[TEXT Boundary: Start]
This is flexible, and you can obviously substitute according to what you like and/or have available – it’s a good way to use up some of the odd portions of food languishing in the freezer (or just to make a bit more room). It would be just as easy to do veggie or even vegan. Oh, and all the frozen ingredients, and the bread, were homemade!

What follows made two hearty meals for the two of us. You should adjust quantities as necessary. This is what we used …

For the meat sauce
1 portion frozen Bolognaise sauce, thawed
1 portion frozen chilli con carne, thawed
a good quantity of frozen tomato sauce, thawed
a pack of frozen barbeque sauce, thawed

For the white sauce
butter
flour
milk
grated cheese
black pepper
a pack of frozen onion sauce, thawed (that’s white sauce with onions)

For the lasagne
5 (or more) large 10mm thick slices of bread, crusts removed

To finish
butter
grated cheese
black pepper

And this is what we did …
1. Pre-heat the oven to 200C/180C fan.
2. Well butter a large roasting dish (I used our largest glass roasting dish).
3. Roll out the bread slices so they are thin, like actual lasagne.
4. Put all the meat sauce ingredients in a saucepan and heat through thoroughly.
5. Meanwhile make a good thick cheese sauce according to your usual method (don’t be mean with the cheese); add and blend in the onion sauce.
6. When the sauces are ready, put a layer of meat sauce in the bottom of the roasting dish. (You’re aiming for at least 2 full sets of layers.)
7. Now add a layer of bread to cover the whole dish, and a sprinkle of grated cheese.
8. Follow this with a layer of cheese sauce.
9. Repeat the layers as required, finishing with a layer of cheese sauce.
10. Sprinkle with some more grated cheese and black pepper.
11. Bake in the over for 30-45 minutes until browning nicely.
12. Serve with a robust red wine.

This was really tasty. The barbeque sauce and the chilli gave it a nice tangy, but gentle kick.

However, do not expect this to cut nicely into portions when it is hot; it’ll probably collapse, but will taste just as good. However when cooled it should be solid enough to portion prettily before reheating in the microwave.

Sorry no picture! It was so good we ate it !

Peppers with a Haggis Stuffing

For some reason, which I never understood, it was a semi-tradition with my parents to have haggis at New Year. And it is something which Noreen and I have mostly continued.

Why is it that so many people dislike haggis? I wonder how many have actually tried it! Yeah, OK, it is made with sheep’s offal, and many are squeamish about eating offal. For me it is tasty, peppery, and good, filling food; there’s nothing to dislike. I won’t say it is a staple in our house, but it’s something we eat several times a year, and there’s always on on stand-by in the freezer. And you don’t have to eat it with the traditional bashed neeps (swede) and mashed potato. Why not try it as the filling in a “Shepherd’s Pie”?

Anyway this New Year I decided to try something different.

Peppers with a Haggis Stuffing

For once I remembered to take a photo!

You will want …

  • medium or large bell peppers, at least one per person (I used four)
[TEXT Boundary: End]
[RECORDED DATA Boundary: Start]
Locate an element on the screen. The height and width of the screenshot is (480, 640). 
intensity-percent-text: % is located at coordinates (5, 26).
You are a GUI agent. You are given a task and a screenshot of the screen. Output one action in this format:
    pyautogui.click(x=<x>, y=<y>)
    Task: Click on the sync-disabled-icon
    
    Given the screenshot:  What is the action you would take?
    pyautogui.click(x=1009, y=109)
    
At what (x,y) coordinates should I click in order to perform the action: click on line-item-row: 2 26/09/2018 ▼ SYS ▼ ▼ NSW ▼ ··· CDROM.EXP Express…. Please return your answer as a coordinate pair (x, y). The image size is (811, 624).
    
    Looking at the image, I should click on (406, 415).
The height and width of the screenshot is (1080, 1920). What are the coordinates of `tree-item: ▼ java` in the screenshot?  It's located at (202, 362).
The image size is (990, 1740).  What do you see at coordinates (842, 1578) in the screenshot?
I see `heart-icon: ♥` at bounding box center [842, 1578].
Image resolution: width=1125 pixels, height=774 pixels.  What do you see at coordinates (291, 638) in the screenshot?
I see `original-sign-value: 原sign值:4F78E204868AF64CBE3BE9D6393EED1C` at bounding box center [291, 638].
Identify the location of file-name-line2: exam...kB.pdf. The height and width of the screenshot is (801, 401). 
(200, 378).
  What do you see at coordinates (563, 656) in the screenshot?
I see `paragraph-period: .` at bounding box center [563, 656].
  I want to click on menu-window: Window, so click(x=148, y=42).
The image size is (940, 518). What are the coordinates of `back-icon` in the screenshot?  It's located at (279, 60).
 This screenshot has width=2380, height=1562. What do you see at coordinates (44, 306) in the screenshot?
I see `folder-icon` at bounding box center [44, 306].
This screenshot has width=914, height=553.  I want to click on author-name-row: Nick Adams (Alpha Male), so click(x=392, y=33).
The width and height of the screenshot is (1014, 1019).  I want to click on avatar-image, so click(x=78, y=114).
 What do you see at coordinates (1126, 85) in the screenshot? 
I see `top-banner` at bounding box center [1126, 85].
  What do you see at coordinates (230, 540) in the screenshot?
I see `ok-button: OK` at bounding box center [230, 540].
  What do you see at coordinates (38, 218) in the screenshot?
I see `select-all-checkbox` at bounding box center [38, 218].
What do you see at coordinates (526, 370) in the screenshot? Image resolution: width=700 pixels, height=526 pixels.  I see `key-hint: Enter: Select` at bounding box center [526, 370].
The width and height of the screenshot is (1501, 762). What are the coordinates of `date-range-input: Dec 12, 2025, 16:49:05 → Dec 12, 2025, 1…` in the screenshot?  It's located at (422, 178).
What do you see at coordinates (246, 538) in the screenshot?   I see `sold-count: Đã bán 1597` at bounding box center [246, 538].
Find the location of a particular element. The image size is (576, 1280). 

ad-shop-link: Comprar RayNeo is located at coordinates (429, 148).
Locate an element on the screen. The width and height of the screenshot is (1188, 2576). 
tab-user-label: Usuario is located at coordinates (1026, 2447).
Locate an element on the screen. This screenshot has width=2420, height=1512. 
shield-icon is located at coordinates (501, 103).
[RECORDED DATA Boundary: End]
#### WHAT THIS EXERCISE ASKS
1. Copy the recipe text from "4. Put all the" to "of grated cheese.".
2. According to the recipe text, what temperature should the oven be pre-heated to?
3. Pick up the recipe text from the point where it ends and continue it.

#### RESPONSES TO THE TASKS
1.
4. Put all the meat sauce ingredients in a saucepan and heat through thoroughly.
5. Meanwhile make a good thick cheese sauce according to your usual method (don’t be mean with the cheese); add and blend in the onion sauce.
6. When the sauces are ready, put a layer of meat sauce in the bottom of the roasting dish. (You’re aiming for at least 2 full sets of layers.)
7. Now add a layer of bread to cover the whole dish, and a sprinkle of grated cheese.

2. 200C/180C fan.

3.
  • a 500gm haggis
  • a packet of stuffing mix
  • 2 “banana” shallots or a medium onion
  • as much garlic as you wish
  • 2 soft tomatoes
  • (optional) some flavouring, like 1-2tbsp HP sauce, or a good slug of Worcester Sauce, or a double whiskey
  • olive oil and/or butter
  • freshly ground black pepper

This is what I did …

  1. Pre-heat the oven to 200°C/fan 180°C.
  2. Finely chop the onion, garlic and tomatoes and sweat them in a little olive oil and/or butter until translucent and getting sticky.
  3. Meanwhile halve the peppers (I find they cook better halved); remove the stalks, seeds and pith. Set aside.
  4. Put the stuffing mix in a large mixing bowl and rehydrate with hot water according to the packet instructions.
  5. Remove the skin and chop the haggis into smallish pieces. Add to the stuffing mix and work together well, breaking down the haggis further.
  6. Add the onion & tomato mix, flavouring and some ground black pepper (to taste). Mix well.
  7. Fill the pepper halves with the haggis stuffing and put on one side.
  8. Grease an oven-proof roasting dish, and if there’s any haggis stuffing left over (there probably will be) put it in the dish and sit the stuffed pepper halves on top.
  9. Cover with foil and bake in the oven for about an hour. Remove the foil for the last 15-20 minutes to lightly crisp the stuffing.
  10. Serve accompanied by an alcoholic drink of your choice (beer or whiskey work well) and optionally some green vegetables.

Any leftovers will make a nice cold snack lunch (or even sandwiches).

This was tasty and tangy but not overpoweringly haggis-y – I reckon you could serve it to many people and they’d not know they were eating haggis.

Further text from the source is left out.